Unplugging external drive doesn't trigger a shutdown

Hello Kicksecure folks,

I installed Debian on my brand new Western Digital external SSD drive. Then I proceeded to distro morph it following the guide (prob should have went with the ISO route) and everything works as intended.

However when I unplug my SSD or it comes unplugged somehow (has happened before) it doesn’t trigger a full shutdown?

Why doesn’t it fully shutdown when unplugged?
I do want to add that also set up LUKS when I installed Debian.

Do I need to create a udev rule that runs a shutdown script (unmount, cryptsetup luksClose, and sync)?

panic button / panic shutdown / BusKill - The USB kill cord for your laptop - Development - Whonix Forum alike functionality is not a standard, default functionality of Debian (or any operating system that I am aware of).

Adding such a feature is planned but will take time.

2 Likes

Ok, in the meantime though is there a udev starting point I could try to test?

I’d be willing to test anything related to implementation of such a feature.

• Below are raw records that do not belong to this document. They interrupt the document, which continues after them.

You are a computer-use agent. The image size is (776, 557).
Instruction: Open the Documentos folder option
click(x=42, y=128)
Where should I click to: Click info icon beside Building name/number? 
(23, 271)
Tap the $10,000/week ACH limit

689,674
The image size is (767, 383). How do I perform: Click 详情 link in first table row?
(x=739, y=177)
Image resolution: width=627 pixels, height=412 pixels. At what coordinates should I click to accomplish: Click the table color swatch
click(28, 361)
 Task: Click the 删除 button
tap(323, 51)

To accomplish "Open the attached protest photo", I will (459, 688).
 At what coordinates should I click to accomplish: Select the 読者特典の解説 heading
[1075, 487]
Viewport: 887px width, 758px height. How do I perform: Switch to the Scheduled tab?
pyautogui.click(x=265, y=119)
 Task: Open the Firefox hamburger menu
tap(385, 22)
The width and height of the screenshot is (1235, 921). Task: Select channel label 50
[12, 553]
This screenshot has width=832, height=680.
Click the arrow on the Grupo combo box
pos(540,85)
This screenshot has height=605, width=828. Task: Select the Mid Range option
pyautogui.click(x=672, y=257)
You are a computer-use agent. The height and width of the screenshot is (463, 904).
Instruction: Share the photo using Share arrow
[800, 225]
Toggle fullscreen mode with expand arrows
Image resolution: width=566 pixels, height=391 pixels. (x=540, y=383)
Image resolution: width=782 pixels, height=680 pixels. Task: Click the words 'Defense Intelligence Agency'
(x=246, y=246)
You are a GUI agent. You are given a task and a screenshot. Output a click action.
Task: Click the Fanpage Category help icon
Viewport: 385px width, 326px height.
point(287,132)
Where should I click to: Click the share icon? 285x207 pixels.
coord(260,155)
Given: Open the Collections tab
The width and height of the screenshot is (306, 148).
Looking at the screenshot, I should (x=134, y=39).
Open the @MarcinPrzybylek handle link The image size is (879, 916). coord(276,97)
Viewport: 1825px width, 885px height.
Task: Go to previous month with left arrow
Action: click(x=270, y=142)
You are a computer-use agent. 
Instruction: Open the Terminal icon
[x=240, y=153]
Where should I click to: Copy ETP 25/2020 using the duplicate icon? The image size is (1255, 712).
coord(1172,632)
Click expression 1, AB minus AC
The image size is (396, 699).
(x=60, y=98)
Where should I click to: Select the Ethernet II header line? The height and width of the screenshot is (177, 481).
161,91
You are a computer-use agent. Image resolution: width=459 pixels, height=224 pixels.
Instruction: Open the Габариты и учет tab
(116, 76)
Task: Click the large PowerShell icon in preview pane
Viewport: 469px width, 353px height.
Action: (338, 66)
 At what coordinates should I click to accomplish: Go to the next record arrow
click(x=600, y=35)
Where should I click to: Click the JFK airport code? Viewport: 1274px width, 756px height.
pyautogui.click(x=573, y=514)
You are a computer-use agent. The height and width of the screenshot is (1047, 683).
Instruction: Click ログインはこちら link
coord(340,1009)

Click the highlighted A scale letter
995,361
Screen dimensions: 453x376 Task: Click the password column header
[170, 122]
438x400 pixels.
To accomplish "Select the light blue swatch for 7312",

@NTH9R6 I think you might be confusing TAILS and kicksecure. TAILS is the only OS that I know-of that is designed to trigger an emergency shutdown when the USB stick that it’s installed-on is removed:

But, as Patrick pointed-out, probably the easiest way to get your system to shutdown when a USB device ejects is BusKill, which can be installed on debian-based systems:

sudo apt-get install buskill
buskill

But if you prefer to do this with udev, we have a guide on that too:

Update: it actually looks like privacy__tech_tips@tube.tchncs.de just published a video showing how to do this on kicksecure today

They show how to do the self-destruct trigger, but you can trivially change that to lock the screen instead, if you prefer.

Feel free to experiment with this.

TAILS is the only OS that I know-of that is designed to trigger an emergency shutdown when the USB stick that it’s installed-on is removed

but you can trivially change that to lock the screen instead, if you prefer.

Yeah to be clear I’m not looking to shred the LUKS Header I don’t want to destroy my data. While I do understand that such an emergency shutdown might loose some data (like that of the given booted session) I’m okay with that.

What I’m trying to achieve is that in the case of an emergency or that my SSD gets unplugged that it triggers a full shutdown meaning that the LUKS volume is in a closed state. Ideally would like to go further with something similar to Tails that clears wipes RAM also so that things like mentioned by @Penthouse would clear the LUKS password from system memory.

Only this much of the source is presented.